Do restaurants with more number of votes have lesser rating?

In [36]:
pvr_india = go.Scatter(
    y = zomato_india_rated['Aggregate rating'],
    x = zomato_india_rated['Votes'],
    mode = 'markers',
    marker = dict(
        size = 4,
        color = zomato_india_rated['Aggregate rating'], #set color equal to a variable
        colorscale = 'Rainbow',
        showscale = True
    ),
)

pvr_ncr = go.Scatter(
    y = zomato_ncr_rated['Aggregate rating'],
    x = zomato_ncr_rated['Votes'],
    mode = 'markers',
    marker = dict(
        size = 4,
        color = zomato_ncr_rated['Aggregate rating'], #set color equal to a variable
        colorscale = 'Rainbow',
        showscale = False
    ),
)

fig = tools.make_subplots(rows = 1, cols = 2,subplot_titles=('Non-NCR', 'NCR'))
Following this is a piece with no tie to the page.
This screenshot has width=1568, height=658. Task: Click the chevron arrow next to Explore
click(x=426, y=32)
fig['layout']['yaxis1'].update(title = 'Rating (Outside NCR) on scale of 5')
fig['layout']['yaxis2'].update(title = 'Rating (NCR) on scale of 5')
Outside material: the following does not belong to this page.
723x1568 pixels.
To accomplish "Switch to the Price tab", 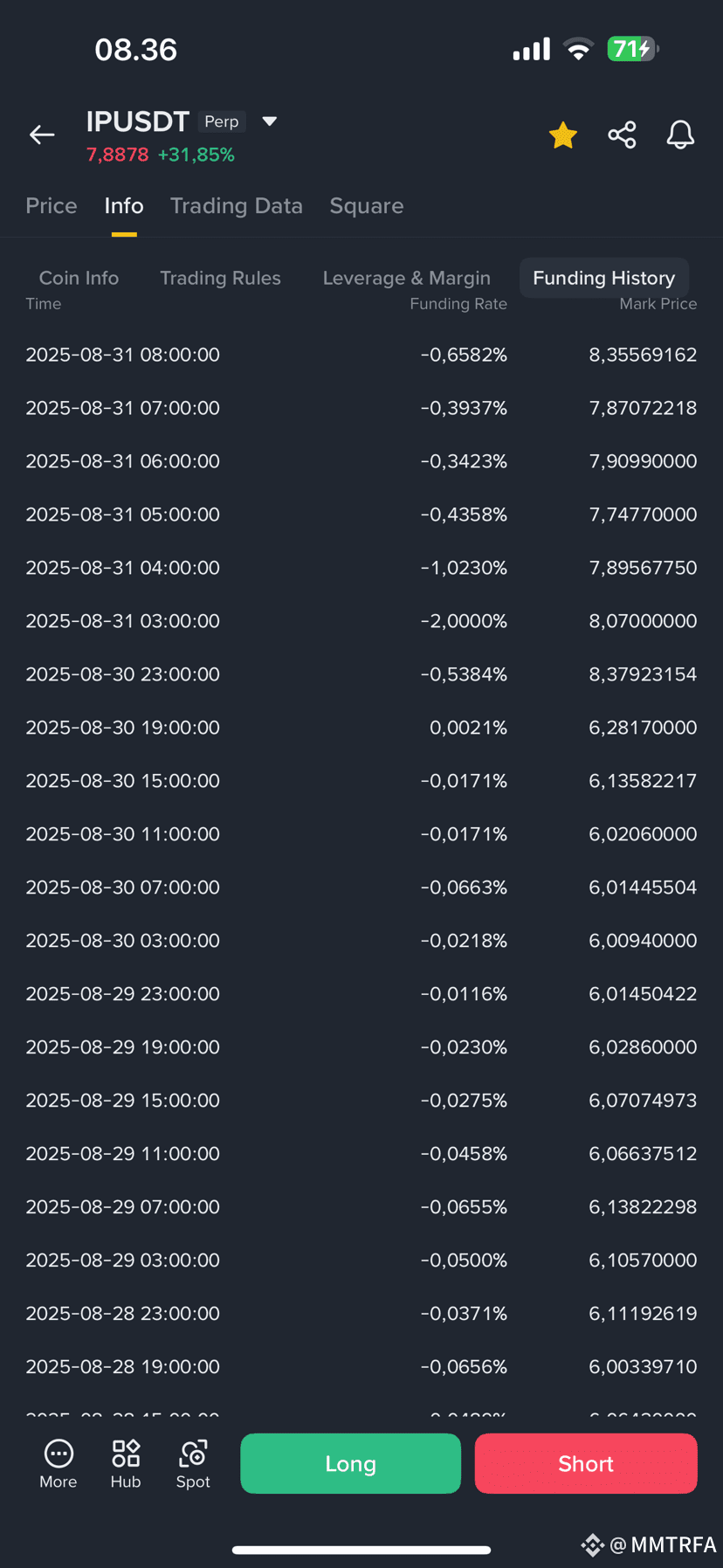I will [x=52, y=206].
fig['layout']['xaxis1'].update(title = 'Number of Votes')
fig['layout']['xaxis2'].update(title = 'Number of Votes')

fig.append_trace(pvr_india, 1, 1)
fig.append_trace(pvr_ncr, 1, 2)

fig['layout'].update(height = 600, width = 800, title = 'Votes Vs Rating')
pyo.iplot(fig, filename = 'simple-subplot-with-annotations')
This is the format of your plot grid:
[ (1,1) x1,y1 ]  [ (1,2) x2,y2 ]

Inference :

  • Surprisingly it is the opposite of what I thought, for both outside and in NCR, restaurants with more than 4K votes have a rating of around 4 or more.

Summary :

  • Zomato has 90% of its eateries in India
  • And in India most of them are from Delhi and nearby cities (NCR).
  • Infact the top 5 citites for zomato in India are all from Delhi NCR.
  • Average price for 2 is lower in NCR than other other parts of the nation.
    • One can even get a meal for Rs 50 in NCR
    • 75% of resturants of NCR serve for Rs. 650(for 2 or less) and outside NCR the number is Rs. 1200 for the same
  • There was no linear relation found between price and rating, for all price range there were good and bad ratings.
  • Among the many cuisines served by zomato, North Indian, Fast Food, Chinese, Mughlai, South Indian, Street Food are the most popular.
  • There are lots of fast food centers in NCR.
  • Not many restaurants have a facility of online table booking.
    • Restaurants that have online table booking have a slightly higher rating than the restaurants that do not offer online table booking.
  • Ouside NCR, eateries with online delivery have higher rating than those who don't have online delivery.
    • But in NCR there is no affect on rating because of online delivery.
  • Eateries with 4K+ votes have a rating greater than 4.